### Fragmento de texto
|---|

Tanto le interesaba el asunto que llevó cursos de agricultura orgánica en el Instituto Nacional de Aprendizaje (INA).

Cuando vivía en la nación norteamericana, justamente se caracterizó por comprar esta clase de productos.

La diseñadora Ileana Méndez y su esposo, el chef Patricio Courbis, encabezan la pyme Tierra Viva. (Foto: Tierra Viva para EF).
La diseñadora Ileana Méndez y su esposo, el chef Patricio Courbis, encabezan la pyme Tierra Viva. (Foto: Tierra Viva para EF).

Al llegar al país, buscó una feria orgánica y en ese momento encontró la feria El Trueque.

Allí conoció a unos agricultores y fue a visitar su finca.

Ileana quedó enamorada del tipo de agricultura que llevaban a cabo y de un proyecto que venía en camino: la Feria Verde de Aranjuez.

Le hizo una propuesta a quien hoy es su esposo, el chef chileno Patricio Courbis. A él lo conoció en un viaje por crucero, se vino a vacacionar al país y se quedó.

“Mirá, Pato, ¿por qué no ponemos un stand en la feria?”, le planteó Ileana y él estuvo de acuerdo.

Juntos ofrecieron su primer producto: una mantequilla clarificada (conocida como ghee y que no tiene sólidos lácteos).

De esta forma, con sus amigos agricultores y otras personas, se convirtieron en los primeros emprendedores en ofrecer sus productos en este sitio, con su empresa Tierra Viva.

Las gaseosas artesanales tienen diversos sabores: limón con lavanda, naranja con jengibre, fresa con rosas, mora con canela, maracuyá con manzanilla y carambola con zacate de limón. (Foto: Tierra Viva para EF).
Las gaseosas artesanales tienen diversos sabores: limón con lavanda, naranja con jengibre, fresa con rosas, mora con canela, maracuyá con manzanilla y carambola con zacate de limón. (Foto: Tierra Viva para EF).

Posteriormente, su amigo Francisco Grau le insistía a Ileana que crearan sodas artesanales, que se convirtieron en “un éxito” y en sus productos estrella.

|---|

### Ejercicios
**a.** Reproduce del texto sobre Tierra Viva el pasaje que empieza con "Posteriormente, su amigo" y sigue hasta "sus productos estrella.".
**b.** Según el texto sobre Tierra Viva, ¿cuál fue el primer producto que ofrecieron juntos Ileana y Patricio?
Usa solo el texto sobre Tierra Viva.

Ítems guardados
|---|

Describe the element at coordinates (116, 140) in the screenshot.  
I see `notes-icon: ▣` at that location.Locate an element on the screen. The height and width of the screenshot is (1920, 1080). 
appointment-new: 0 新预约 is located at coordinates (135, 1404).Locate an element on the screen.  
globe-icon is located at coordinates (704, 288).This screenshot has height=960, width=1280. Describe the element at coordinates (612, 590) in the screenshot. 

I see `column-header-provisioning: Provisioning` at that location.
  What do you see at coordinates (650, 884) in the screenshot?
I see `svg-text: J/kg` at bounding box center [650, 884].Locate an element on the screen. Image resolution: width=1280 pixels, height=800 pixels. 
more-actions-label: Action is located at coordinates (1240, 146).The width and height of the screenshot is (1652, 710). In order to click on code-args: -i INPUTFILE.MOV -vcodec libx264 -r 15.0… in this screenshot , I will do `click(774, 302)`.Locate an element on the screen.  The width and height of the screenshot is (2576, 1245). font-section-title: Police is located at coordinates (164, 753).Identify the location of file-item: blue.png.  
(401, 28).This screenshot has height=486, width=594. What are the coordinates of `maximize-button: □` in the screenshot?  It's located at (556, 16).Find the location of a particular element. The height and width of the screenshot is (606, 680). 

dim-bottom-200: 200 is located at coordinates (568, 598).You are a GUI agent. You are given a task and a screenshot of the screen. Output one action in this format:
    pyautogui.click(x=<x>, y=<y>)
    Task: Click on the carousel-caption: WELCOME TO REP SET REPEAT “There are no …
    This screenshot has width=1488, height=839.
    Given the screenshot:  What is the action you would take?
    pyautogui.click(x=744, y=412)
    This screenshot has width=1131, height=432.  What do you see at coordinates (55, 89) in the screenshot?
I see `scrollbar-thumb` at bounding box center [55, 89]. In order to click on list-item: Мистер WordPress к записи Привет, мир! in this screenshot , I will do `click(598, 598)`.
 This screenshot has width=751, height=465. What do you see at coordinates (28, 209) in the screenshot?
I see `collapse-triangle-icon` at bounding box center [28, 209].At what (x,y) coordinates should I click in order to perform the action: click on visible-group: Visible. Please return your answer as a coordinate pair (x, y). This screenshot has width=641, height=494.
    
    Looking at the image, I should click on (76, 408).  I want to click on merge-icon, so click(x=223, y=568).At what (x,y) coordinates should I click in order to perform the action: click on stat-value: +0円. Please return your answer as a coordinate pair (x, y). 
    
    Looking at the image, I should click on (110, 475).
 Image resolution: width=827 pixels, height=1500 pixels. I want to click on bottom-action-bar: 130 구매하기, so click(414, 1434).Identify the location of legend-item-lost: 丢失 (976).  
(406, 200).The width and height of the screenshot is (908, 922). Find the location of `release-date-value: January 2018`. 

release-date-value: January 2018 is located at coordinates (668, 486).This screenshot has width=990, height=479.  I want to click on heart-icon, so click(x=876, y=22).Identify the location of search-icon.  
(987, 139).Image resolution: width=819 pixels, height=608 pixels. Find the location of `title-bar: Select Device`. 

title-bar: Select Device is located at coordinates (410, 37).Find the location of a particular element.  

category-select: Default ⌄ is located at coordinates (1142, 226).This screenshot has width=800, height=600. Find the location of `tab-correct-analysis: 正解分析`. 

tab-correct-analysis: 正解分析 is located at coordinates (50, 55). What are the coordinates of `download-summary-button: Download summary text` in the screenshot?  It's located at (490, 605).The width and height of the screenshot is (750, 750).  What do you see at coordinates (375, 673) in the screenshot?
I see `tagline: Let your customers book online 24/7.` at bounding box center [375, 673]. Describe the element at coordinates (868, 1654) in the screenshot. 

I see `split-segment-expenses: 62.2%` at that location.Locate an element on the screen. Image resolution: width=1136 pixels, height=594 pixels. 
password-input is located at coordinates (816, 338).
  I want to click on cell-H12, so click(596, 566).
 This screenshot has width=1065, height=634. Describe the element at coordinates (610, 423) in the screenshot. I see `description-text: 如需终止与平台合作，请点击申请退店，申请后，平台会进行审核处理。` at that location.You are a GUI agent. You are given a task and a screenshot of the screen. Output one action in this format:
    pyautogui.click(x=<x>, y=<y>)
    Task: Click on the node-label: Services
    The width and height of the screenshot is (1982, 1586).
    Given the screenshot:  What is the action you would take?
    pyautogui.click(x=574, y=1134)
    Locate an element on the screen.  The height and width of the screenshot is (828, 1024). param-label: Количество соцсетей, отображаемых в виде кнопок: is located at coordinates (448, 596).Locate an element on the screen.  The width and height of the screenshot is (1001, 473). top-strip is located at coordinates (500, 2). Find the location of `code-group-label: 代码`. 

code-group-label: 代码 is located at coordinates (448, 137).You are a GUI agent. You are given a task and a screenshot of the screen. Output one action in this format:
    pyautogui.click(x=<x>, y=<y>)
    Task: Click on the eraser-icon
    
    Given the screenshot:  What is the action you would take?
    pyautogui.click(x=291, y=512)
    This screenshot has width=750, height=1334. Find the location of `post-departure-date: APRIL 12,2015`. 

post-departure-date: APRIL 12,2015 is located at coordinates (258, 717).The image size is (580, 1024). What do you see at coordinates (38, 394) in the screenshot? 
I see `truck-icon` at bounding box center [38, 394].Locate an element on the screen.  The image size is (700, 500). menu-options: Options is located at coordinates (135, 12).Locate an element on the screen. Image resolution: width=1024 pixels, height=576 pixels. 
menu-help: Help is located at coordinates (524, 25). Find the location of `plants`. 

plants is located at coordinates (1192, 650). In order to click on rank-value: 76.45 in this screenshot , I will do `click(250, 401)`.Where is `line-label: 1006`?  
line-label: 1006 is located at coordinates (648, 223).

|---|

### Respuestas en orden
**a.**
Posteriormente, su amigo Francisco Grau le insistía a Ileana que crearan sodas artesanales, que se convirtieron en “un éxito” y en sus productos estrella.

**b.** Una mantequilla clarificada, conocida como ghee.